Let's Talk About Ceps
Apparently Buckinghamshire was known for breeding swans for the Royals.
What do they use them for, though? Eating? Shooting? Or does Randy Andy have even more unspeakable predilections than the ones we know about?
 

Corpsey

bandz ahoy
"Swans were bred for Anglo-Saxon kings whose line ended with the Norman Conquest."

I'm guessing they kept them as picturesque pets.
 

Corpsey

bandz ahoy
Swan meat was regarded as a luxury food in England in the reign of Elizabeth I. A recipe for baked swan survives from that time: "To bake a Swan Scald it and take out the bones, and parboil it, then season it very well with Pepper, Salt and Ginger, then lard it, and put it in a deep Coffin of Rye Paste with store of Butter, close it and bake it very well, and when it is baked, fill up the Vent-hole with melted Butter, and so keep it; serve it in as you do the Beef-Pie."[35]

The Illustrious Brotherhood of Our Blessed Lady, a religious confraternity which existed in 's-Hertogenbosch in the late Middle Ages, had 'sworn members', also called 'swan-brethren' because they used to donate a swan for the yearly banquet.
 

luka

Well-known member
Swan meat was regarded as a luxury food in England in the reign of Elizabeth I. A recipe for baked swan survives from that time: "To bake a Swan Scald it and take out the bones, and parboil it, then season it very well with Pepper, Salt and Ginger, then lard it, and put it in a deep Coffin of Rye Paste with store of Butter, close it and bake it very well, and when it is baked, fill up the Vent-hole with melted Butter, and so keep it; serve it in as you do the Beef-Pie."[35]
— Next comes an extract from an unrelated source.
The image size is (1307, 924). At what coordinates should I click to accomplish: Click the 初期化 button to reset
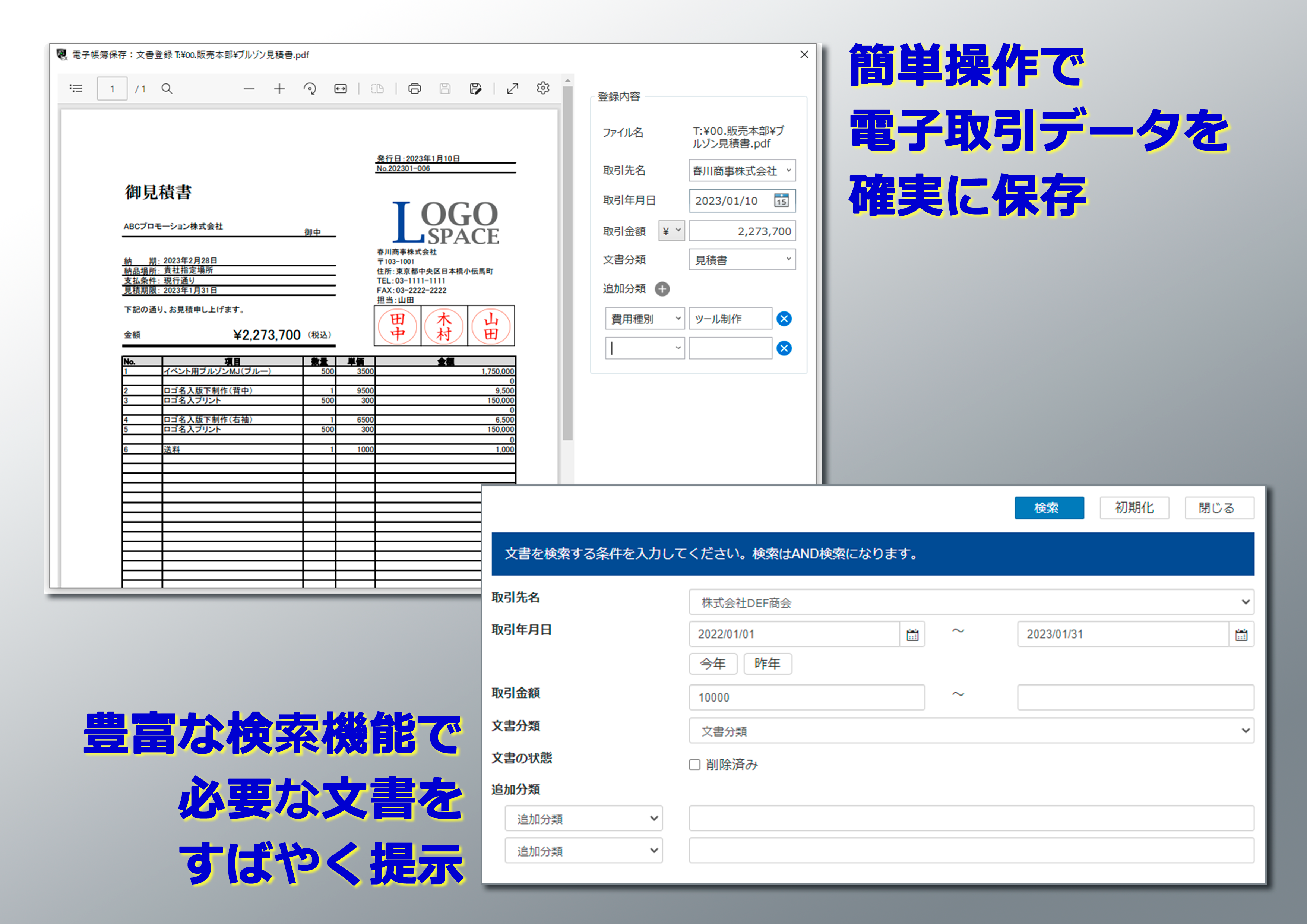click(1134, 508)
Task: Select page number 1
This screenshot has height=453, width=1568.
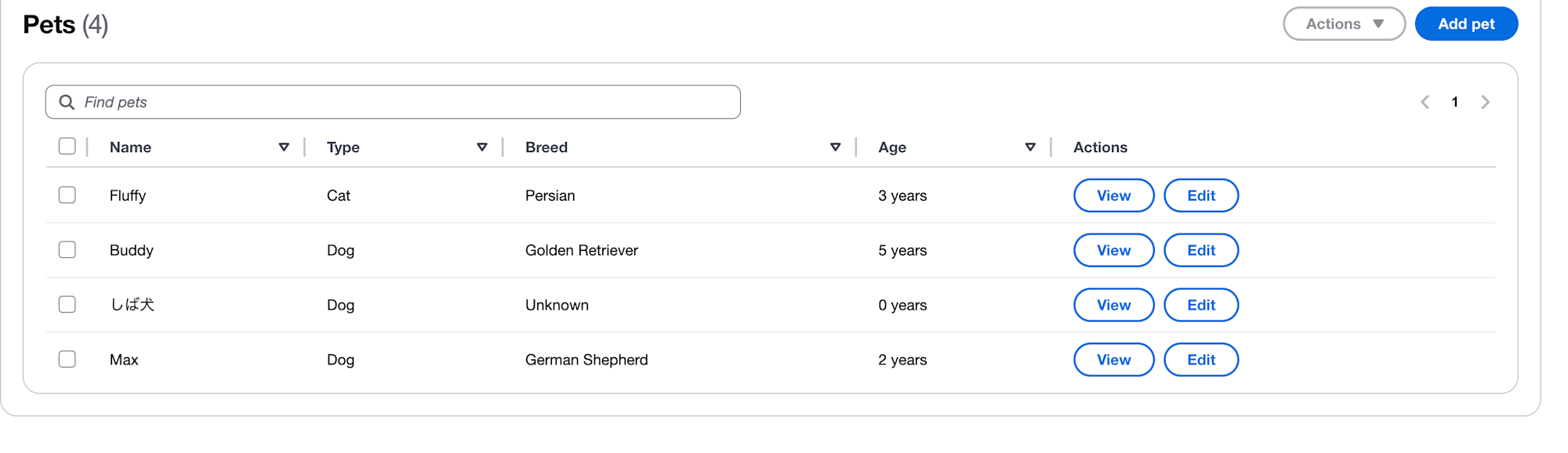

The Illustrious Brotherhood of Our Blessed Lady, a religious confraternity which existed in 's-Hertogenbosch in the late Middle Ages, had 'sworn members', also called 'swan-brethren' because they used to donate a swan for the yearly banquet.
 

shakahislop

Well-known member
went to see this film 'WORK STUDIES IN SCHOOLS: STUDIES OF TEACHING IN FOUR OXFORDSHIRE SCHOOLS'

anthologyfilmarchives.org/film_screenings/calendar?view=list&month=04&year=2023#showing-56019

it was basically an hour and a half of footage the cinema had selected from ten full hours of footage shot in classes in oxfordshire in the 70s. each shot is pretty much half an hour long and it looks like someone being given a camera to use for the first time, he spends a lot time zooming in on girls' faces and pointing the camera at random things on the walls. obviously it's great and obviously its also pretty boring sometimes. the first half was a art class at Cheney in Headington, the second half was an art class at Radley College. it's like watching ghosts, a thing of the past that's totally gone. hard not to think of the hauntology thing. would recommend it to the oxfordshire culture mafia but i don't know if there's any way of getting hold of it, i couldn't find it online when i looked for it.
 

IdleRich

IdleRich
Who was the guy who used to be on dissensus and he wrote these weird stories... there was that began with a father saying "come on son we're gonna go and smash fuck out of a swan"?